UFC co-owner Lorenzo Fertitta told The Associated Press that the deal with Flash Entertainment, a subsidiary owned by the emirate's government, was done to create increased value for UFC and help the mixed martial arts juggernaut expand in the Middle East and Asia.
Neither Fertitta nor Ossama Khoreibi, chairman of Flash, would estimate UFC's worth or say what Flash paid for the newly issued shares in Zuffa LLC, its parent company. Fertitta says terms of the deal are confidential.
A Forbes story in May 2008 estimated the privately held company was worth perhaps US$1 billion. Fertitta said then that several investors have offered more than that for the company
The Fertittas bought the ailing organization in 2001 for $2 million, pouring more than $40 million into it before it started to turn around.
The UFC is expected to hold a show in Abu Dhabi in April and entertained members of the royal family at UFC 103 in Dallas in September. A show is slated for Australia next month.
"We're building a global brand," Fertitta said. "It's never been done before in the fight business."
Fertitta told the AP that the new offers have come from many private equity funds, as well as several media companies and hedge funds.
"We made the decision early on that if we were to bring on a partner, it wasn't for financial reasons," Fertitta said. "We didn't need to raise any money, that wasn't the purpose. If we were going to bring somebody it was going to be with someone that could really be a true strategic partner and could help create an increased value for the company long term."
Fertitta said he believes Flash -- a promoter known for bringing high-profile concerts and other events to the Middle East -- can accelerate UFC's growth there and in China, India and other countries.
Flash's new shares mean Fertitta's 45 per cent stake in Zuffa dropped to 40.5 per cent. His brother, Frank Fertitta III, owns the same amount.
UFC president Dana White saw his stake go from 10 per cent to nine per cent after the deal.
Fertitta would not say what would be done with the money Flash invested or whether it would stay in UFC. Station Casinos Inc., where Frank Fertitta is chairman and CEO and Lorenzo Fertitta is vice chairman, has a pending bankruptcy case in Nevada that is separate from UFC.

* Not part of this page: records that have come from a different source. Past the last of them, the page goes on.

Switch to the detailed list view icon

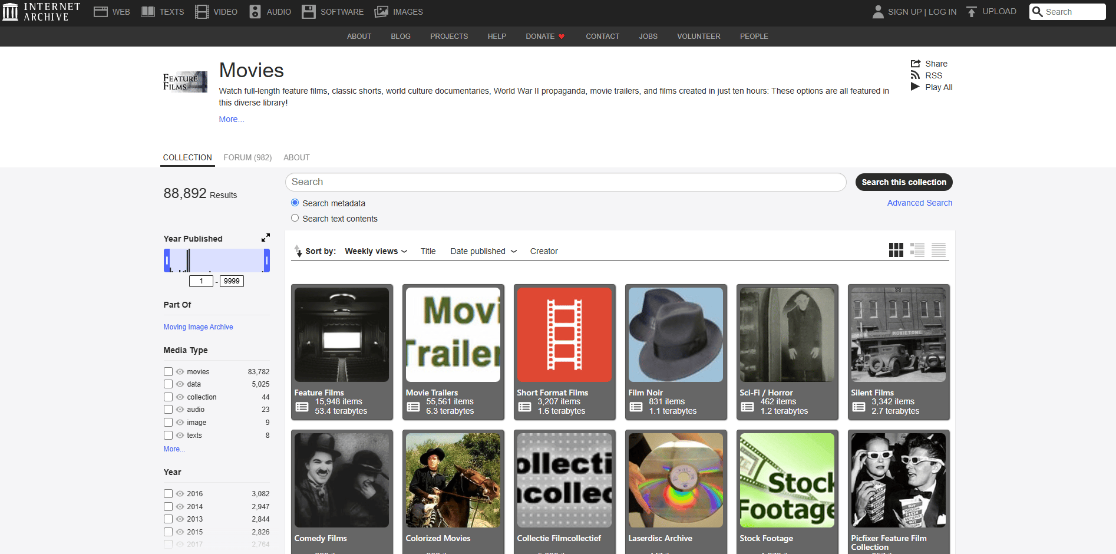tap(917, 250)
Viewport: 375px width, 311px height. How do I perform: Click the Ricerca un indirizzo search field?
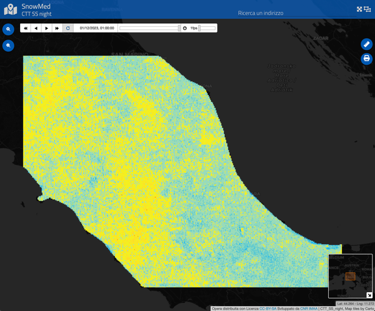tap(261, 13)
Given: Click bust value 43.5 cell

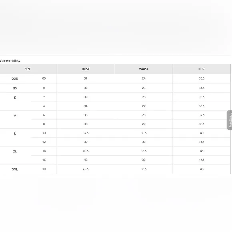Looking at the screenshot, I should point(86,169).
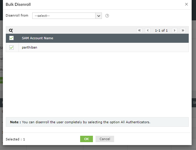Cancel the bulk disenroll action
Viewport: 196px width, 150px height.
click(105, 139)
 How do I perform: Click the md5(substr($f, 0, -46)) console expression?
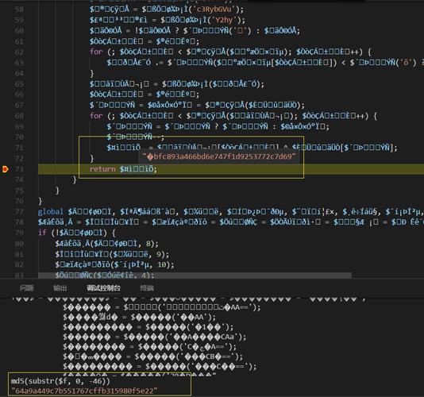pyautogui.click(x=60, y=381)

Fertitta said day-to-day operations at UFC would not likely change.
Khoreibi said in an email that its role will be to support UFC as it keeps growing.
"The sport has incredible potential and the commercial opportunities were very obvious to us," Khoreibi said.
UFC makes money with pay-per-view and live fighting events, as well as TV deals, merchandise, licensing and DVD sales.